I have spent the last few days in bed sick. Midway through last week I began to feel awful, overwhelmed by all sorts of things I really didn't need to be worried by and very, very, very tired. I woke Thursday morning with a raw throat, headache, etc and suddenly had to obey my body's orders to lie flat.
I don't know if I have mentioned before that I have a funny ear syndrome where I have a tiny hole in each of my ear bone canals. I suffered for years with intense bouts of nausea and vertigo until X-rays revealed the story and medication was prescribed (which has been a miracle). When I get a 'nuffly' nose though it means that I have to remain prone as the pressure is too much for my ears.
Fortunately, the boys had school Thursday and Friday and I had a stack of books to work my way through.
I've noticed of late that my ability to deal with stress has been decreasing. It's always been something I have had to be careful about but the mindfulness that helps me deal with it has been slipping away at the rate of knots. Not surprising that I have ended up with a good old stonker of a bug.

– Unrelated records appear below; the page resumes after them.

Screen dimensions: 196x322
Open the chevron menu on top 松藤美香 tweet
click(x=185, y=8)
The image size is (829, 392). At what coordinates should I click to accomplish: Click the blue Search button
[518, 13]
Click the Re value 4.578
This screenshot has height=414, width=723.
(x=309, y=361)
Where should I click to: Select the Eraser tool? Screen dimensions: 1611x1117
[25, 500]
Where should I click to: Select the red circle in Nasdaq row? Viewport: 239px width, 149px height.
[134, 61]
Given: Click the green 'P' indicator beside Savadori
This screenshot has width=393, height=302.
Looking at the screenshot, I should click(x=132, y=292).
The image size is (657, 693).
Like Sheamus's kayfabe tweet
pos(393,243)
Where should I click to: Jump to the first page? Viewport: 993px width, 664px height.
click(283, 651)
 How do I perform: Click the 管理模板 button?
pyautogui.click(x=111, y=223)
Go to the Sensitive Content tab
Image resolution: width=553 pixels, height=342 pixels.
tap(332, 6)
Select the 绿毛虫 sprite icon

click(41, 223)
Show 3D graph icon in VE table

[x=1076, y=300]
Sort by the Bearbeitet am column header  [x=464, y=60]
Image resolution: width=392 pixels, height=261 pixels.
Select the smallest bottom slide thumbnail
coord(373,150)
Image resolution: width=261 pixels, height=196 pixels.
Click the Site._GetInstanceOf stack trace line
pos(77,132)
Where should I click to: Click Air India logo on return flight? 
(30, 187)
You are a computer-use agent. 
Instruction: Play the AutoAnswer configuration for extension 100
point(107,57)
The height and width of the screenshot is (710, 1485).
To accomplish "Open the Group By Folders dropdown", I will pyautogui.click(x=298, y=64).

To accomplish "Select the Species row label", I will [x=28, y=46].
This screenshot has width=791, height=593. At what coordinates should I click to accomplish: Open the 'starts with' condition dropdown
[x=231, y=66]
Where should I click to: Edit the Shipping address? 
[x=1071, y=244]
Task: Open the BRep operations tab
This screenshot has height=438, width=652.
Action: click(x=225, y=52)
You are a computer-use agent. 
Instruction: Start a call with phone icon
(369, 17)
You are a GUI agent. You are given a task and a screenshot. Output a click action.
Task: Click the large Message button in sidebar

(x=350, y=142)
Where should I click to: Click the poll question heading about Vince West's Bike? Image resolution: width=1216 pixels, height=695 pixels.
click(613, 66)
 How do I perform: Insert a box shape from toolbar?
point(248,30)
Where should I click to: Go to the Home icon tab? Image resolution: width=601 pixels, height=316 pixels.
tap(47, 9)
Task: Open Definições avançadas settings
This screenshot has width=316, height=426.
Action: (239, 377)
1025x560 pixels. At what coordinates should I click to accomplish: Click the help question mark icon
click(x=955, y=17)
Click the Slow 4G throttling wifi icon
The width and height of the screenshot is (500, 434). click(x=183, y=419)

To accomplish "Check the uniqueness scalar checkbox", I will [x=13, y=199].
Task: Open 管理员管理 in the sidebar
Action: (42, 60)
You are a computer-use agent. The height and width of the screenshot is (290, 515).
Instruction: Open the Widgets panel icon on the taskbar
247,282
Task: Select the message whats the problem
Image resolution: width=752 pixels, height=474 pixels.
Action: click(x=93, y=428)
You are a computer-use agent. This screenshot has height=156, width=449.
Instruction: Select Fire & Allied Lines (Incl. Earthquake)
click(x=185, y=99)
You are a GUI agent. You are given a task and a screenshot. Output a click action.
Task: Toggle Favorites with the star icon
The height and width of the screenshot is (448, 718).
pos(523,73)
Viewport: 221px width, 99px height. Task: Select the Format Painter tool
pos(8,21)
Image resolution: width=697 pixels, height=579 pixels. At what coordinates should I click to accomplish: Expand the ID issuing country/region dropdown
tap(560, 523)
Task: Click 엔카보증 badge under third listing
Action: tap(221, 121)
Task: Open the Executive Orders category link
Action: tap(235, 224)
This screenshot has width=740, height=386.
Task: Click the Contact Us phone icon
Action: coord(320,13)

The funny thing is though, that after being in bed for the past few days, I feel as though my soul has been wiped clean. All the things I have been worrying about have turned out not to matter and instead I've had time to revel in a feeling of peacefulness and let that grow in its place. I don't know how I will feel tomorrow when the new week's pace starts up again but I hope that I can hold onto the mindfulness more firmly.
I am a big advocate of list writing. It really helps me to keep everything in check and I am addicted to the ticks that completing a task brings. However, I was thinking today that I need to put lovely things onto the list, things I might do through the course of the day without realising that they are the most important things. Top of the list really needs to be things like - drink a cup of tea quietly - pick roses for bathroom - photograph something special for the blog/instagram. Of course the list has a million other pressing and ordinary things to do but including beautiful things would be a much more uplifting way to start the day.
This morning I walked around the garden picking roses for my room and had a 10 minute tidy so that I had some loveliness to look at before collapsing back into bed.
What a difference it made to my day. The smell of these roses by my bed were heaven.
And I managed to take some photos from bed for a book review tomorrow with my cat Tinkerbel keeping me company. Just wait until you see this book, it is in my top three knitting books ever!
I hope that you have managed to find some rosy bits in your weekend too!